_Task_. Top to bottom, output the entries that follow exactly.

_Data records_.

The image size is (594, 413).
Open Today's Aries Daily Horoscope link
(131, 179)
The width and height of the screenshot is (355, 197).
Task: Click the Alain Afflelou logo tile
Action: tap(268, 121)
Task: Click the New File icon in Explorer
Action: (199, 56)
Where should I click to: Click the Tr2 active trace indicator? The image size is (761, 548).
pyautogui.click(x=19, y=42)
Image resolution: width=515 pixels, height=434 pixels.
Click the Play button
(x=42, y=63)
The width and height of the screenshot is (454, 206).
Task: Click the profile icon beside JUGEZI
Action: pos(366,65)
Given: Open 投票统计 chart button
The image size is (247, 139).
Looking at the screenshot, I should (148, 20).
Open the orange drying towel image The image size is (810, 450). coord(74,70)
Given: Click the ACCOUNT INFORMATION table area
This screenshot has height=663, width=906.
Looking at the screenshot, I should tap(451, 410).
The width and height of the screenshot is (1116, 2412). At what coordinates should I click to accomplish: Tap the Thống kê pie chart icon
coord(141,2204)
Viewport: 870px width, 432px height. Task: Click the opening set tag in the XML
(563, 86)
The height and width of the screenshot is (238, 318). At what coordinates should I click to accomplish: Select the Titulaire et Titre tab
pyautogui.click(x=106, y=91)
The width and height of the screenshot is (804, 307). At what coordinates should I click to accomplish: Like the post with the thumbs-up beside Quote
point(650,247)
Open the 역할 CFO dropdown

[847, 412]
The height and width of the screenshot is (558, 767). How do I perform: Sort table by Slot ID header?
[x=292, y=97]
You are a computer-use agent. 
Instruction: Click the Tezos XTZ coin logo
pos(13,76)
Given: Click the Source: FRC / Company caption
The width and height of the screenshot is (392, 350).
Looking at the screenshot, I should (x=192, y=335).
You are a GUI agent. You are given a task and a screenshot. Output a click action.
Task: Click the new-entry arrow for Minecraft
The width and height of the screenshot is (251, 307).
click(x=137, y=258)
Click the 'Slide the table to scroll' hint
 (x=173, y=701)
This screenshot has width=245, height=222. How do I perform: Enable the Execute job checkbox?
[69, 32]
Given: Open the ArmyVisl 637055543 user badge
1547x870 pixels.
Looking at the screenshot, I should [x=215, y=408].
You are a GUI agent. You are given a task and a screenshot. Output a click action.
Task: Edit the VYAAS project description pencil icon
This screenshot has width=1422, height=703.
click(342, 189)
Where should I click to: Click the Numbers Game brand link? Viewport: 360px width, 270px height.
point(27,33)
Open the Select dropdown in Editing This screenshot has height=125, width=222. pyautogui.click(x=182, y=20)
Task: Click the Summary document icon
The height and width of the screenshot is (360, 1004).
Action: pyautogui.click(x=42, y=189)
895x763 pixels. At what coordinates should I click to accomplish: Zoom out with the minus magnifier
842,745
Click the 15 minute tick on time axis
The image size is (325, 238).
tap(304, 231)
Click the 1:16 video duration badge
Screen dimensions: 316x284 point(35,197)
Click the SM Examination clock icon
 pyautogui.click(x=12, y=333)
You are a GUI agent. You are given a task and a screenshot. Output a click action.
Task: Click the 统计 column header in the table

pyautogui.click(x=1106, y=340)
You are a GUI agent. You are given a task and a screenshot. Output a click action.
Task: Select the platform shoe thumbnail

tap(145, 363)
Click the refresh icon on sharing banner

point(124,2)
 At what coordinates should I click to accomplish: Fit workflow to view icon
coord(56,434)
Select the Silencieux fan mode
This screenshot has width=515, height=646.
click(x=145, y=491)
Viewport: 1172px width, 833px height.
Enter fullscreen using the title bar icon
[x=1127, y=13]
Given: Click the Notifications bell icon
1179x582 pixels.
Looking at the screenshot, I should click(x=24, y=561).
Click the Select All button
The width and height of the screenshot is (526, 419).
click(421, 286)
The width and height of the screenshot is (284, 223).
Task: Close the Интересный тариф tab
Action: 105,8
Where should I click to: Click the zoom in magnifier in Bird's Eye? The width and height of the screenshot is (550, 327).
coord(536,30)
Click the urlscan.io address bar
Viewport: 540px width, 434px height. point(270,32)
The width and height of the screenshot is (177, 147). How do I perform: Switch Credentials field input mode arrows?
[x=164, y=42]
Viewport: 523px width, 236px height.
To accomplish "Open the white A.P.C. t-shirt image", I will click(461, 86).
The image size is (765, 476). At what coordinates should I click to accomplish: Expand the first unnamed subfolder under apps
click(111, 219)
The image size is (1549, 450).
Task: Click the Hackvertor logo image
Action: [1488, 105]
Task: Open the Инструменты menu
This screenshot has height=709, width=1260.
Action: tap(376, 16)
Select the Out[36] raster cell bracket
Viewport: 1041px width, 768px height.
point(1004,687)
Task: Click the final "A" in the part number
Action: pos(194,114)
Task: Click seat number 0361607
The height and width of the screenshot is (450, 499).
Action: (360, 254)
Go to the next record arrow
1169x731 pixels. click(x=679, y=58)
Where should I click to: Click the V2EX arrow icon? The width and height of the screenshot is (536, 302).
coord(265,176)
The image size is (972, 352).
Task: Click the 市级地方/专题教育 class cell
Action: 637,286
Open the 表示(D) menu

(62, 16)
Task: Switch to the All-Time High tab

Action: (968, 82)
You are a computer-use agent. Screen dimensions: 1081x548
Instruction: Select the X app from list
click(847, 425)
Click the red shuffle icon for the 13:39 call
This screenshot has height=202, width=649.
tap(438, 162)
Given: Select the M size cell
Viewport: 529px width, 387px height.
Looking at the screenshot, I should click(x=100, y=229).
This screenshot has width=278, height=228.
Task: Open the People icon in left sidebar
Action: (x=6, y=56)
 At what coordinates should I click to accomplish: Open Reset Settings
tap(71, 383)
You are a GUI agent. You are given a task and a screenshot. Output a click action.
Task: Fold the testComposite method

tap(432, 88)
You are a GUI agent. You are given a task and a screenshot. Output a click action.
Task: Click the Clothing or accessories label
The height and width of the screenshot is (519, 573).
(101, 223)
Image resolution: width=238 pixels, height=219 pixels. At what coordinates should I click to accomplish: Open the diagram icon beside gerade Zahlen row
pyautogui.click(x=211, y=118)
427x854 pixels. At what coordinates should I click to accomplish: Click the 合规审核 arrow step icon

_The completed task_.
The image size is (594, 413).
Open Today's Aries Daily Horoscope link
(131, 179)
The width and height of the screenshot is (355, 197).
Task: Click the Alain Afflelou logo tile
Action: tap(268, 121)
Task: Click the New File icon in Explorer
Action: (199, 56)
Where should I click to: Click the Tr2 active trace indicator? The image size is (761, 548).
pyautogui.click(x=19, y=42)
Image resolution: width=515 pixels, height=434 pixels.
Click the Play button
(x=42, y=63)
The width and height of the screenshot is (454, 206).
Task: Click the profile icon beside JUGEZI
Action: pos(366,65)
Given: Open 投票统计 chart button
The image size is (247, 139).
Looking at the screenshot, I should (148, 20).
Open the orange drying towel image The image size is (810, 450). coord(74,70)
Given: Click the ACCOUNT INFORMATION table area
This screenshot has height=663, width=906.
Looking at the screenshot, I should tap(451, 410).
The width and height of the screenshot is (1116, 2412). At what coordinates should I click to accomplish: Tap the Thống kê pie chart icon
coord(141,2204)
Viewport: 870px width, 432px height. Task: Click the opening set tag in the XML
(563, 86)
The height and width of the screenshot is (238, 318). At what coordinates should I click to accomplish: Select the Titulaire et Titre tab
pyautogui.click(x=106, y=91)
The width and height of the screenshot is (804, 307). At what coordinates should I click to accomplish: Like the post with the thumbs-up beside Quote
point(650,247)
Open the 역할 CFO dropdown

[847, 412]
The height and width of the screenshot is (558, 767). How do I perform: Sort table by Slot ID header?
[x=292, y=97]
You are a computer-use agent. 
Instruction: Click the Tezos XTZ coin logo
pos(13,76)
Given: Click the Source: FRC / Company caption
The width and height of the screenshot is (392, 350).
Looking at the screenshot, I should (x=192, y=335).
You are a GUI agent. You are given a task and a screenshot. Output a click action.
Task: Click the new-entry arrow for Minecraft
The width and height of the screenshot is (251, 307).
click(x=137, y=258)
Click the 'Slide the table to scroll' hint
 (x=173, y=701)
This screenshot has width=245, height=222. How do I perform: Enable the Execute job checkbox?
[69, 32]
Given: Open the ArmyVisl 637055543 user badge
1547x870 pixels.
Looking at the screenshot, I should [x=215, y=408].
You are a GUI agent. You are given a task and a screenshot. Output a click action.
Task: Edit the VYAAS project description pencil icon
This screenshot has width=1422, height=703.
click(342, 189)
Where should I click to: Click the Numbers Game brand link? Viewport: 360px width, 270px height.
point(27,33)
Open the Select dropdown in Editing This screenshot has height=125, width=222. pyautogui.click(x=182, y=20)
Task: Click the Summary document icon
The height and width of the screenshot is (360, 1004).
Action: pyautogui.click(x=42, y=189)
895x763 pixels. At what coordinates should I click to accomplish: Zoom out with the minus magnifier
842,745
Click the 15 minute tick on time axis
The image size is (325, 238).
tap(304, 231)
Click the 1:16 video duration badge
Screen dimensions: 316x284 point(35,197)
Click the SM Examination clock icon
 pyautogui.click(x=12, y=333)
You are a GUI agent. You are given a task and a screenshot. Output a click action.
Task: Click the 统计 column header in the table

pyautogui.click(x=1106, y=340)
You are a GUI agent. You are given a task and a screenshot. Output a click action.
Task: Select the platform shoe thumbnail

tap(145, 363)
Click the refresh icon on sharing banner

point(124,2)
 At what coordinates should I click to accomplish: Fit workflow to view icon
coord(56,434)
Select the Silencieux fan mode
This screenshot has width=515, height=646.
click(x=145, y=491)
Viewport: 1172px width, 833px height.
Enter fullscreen using the title bar icon
[x=1127, y=13]
Given: Click the Notifications bell icon
1179x582 pixels.
Looking at the screenshot, I should click(x=24, y=561).
Click the Select All button
The width and height of the screenshot is (526, 419).
click(421, 286)
The width and height of the screenshot is (284, 223).
Task: Close the Интересный тариф tab
Action: 105,8
Where should I click to: Click the zoom in magnifier in Bird's Eye? The width and height of the screenshot is (550, 327).
coord(536,30)
Click the urlscan.io address bar
Viewport: 540px width, 434px height. point(270,32)
The width and height of the screenshot is (177, 147). How do I perform: Switch Credentials field input mode arrows?
[x=164, y=42]
Viewport: 523px width, 236px height.
To accomplish "Open the white A.P.C. t-shirt image", I will click(461, 86).
The image size is (765, 476). At what coordinates should I click to accomplish: Expand the first unnamed subfolder under apps
click(111, 219)
The image size is (1549, 450).
Task: Click the Hackvertor logo image
Action: [1488, 105]
Task: Open the Инструменты menu
This screenshot has height=709, width=1260.
Action: tap(376, 16)
Select the Out[36] raster cell bracket
Viewport: 1041px width, 768px height.
point(1004,687)
Task: Click the final "A" in the part number
Action: pos(194,114)
Task: Click seat number 0361607
The height and width of the screenshot is (450, 499).
Action: (360, 254)
Go to the next record arrow
1169x731 pixels. click(x=679, y=58)
Where should I click to: Click the V2EX arrow icon? The width and height of the screenshot is (536, 302).
coord(265,176)
The image size is (972, 352).
Task: Click the 市级地方/专题教育 class cell
Action: 637,286
Open the 表示(D) menu

(62, 16)
Task: Switch to the All-Time High tab

Action: (968, 82)
You are a computer-use agent. Screen dimensions: 1081x548
Instruction: Select the X app from list
click(847, 425)
Click the red shuffle icon for the 13:39 call
This screenshot has height=202, width=649.
tap(438, 162)
Given: Select the M size cell
Viewport: 529px width, 387px height.
Looking at the screenshot, I should click(x=100, y=229).
This screenshot has width=278, height=228.
Task: Open the People icon in left sidebar
Action: (x=6, y=56)
 At what coordinates should I click to accomplish: Open Reset Settings
tap(71, 383)
You are a GUI agent. You are given a task and a screenshot. Output a click action.
Task: Fold the testComposite method

tap(432, 88)
You are a GUI agent. You are given a task and a screenshot. Output a click action.
Task: Click the Clothing or accessories label
The height and width of the screenshot is (519, 573).
(101, 223)
Image resolution: width=238 pixels, height=219 pixels. At what coordinates should I click to accomplish: Open the diagram icon beside gerade Zahlen row
pyautogui.click(x=211, y=118)
427x854 pixels. At what coordinates should I click to accomplish: Click the 合规审核 arrow step icon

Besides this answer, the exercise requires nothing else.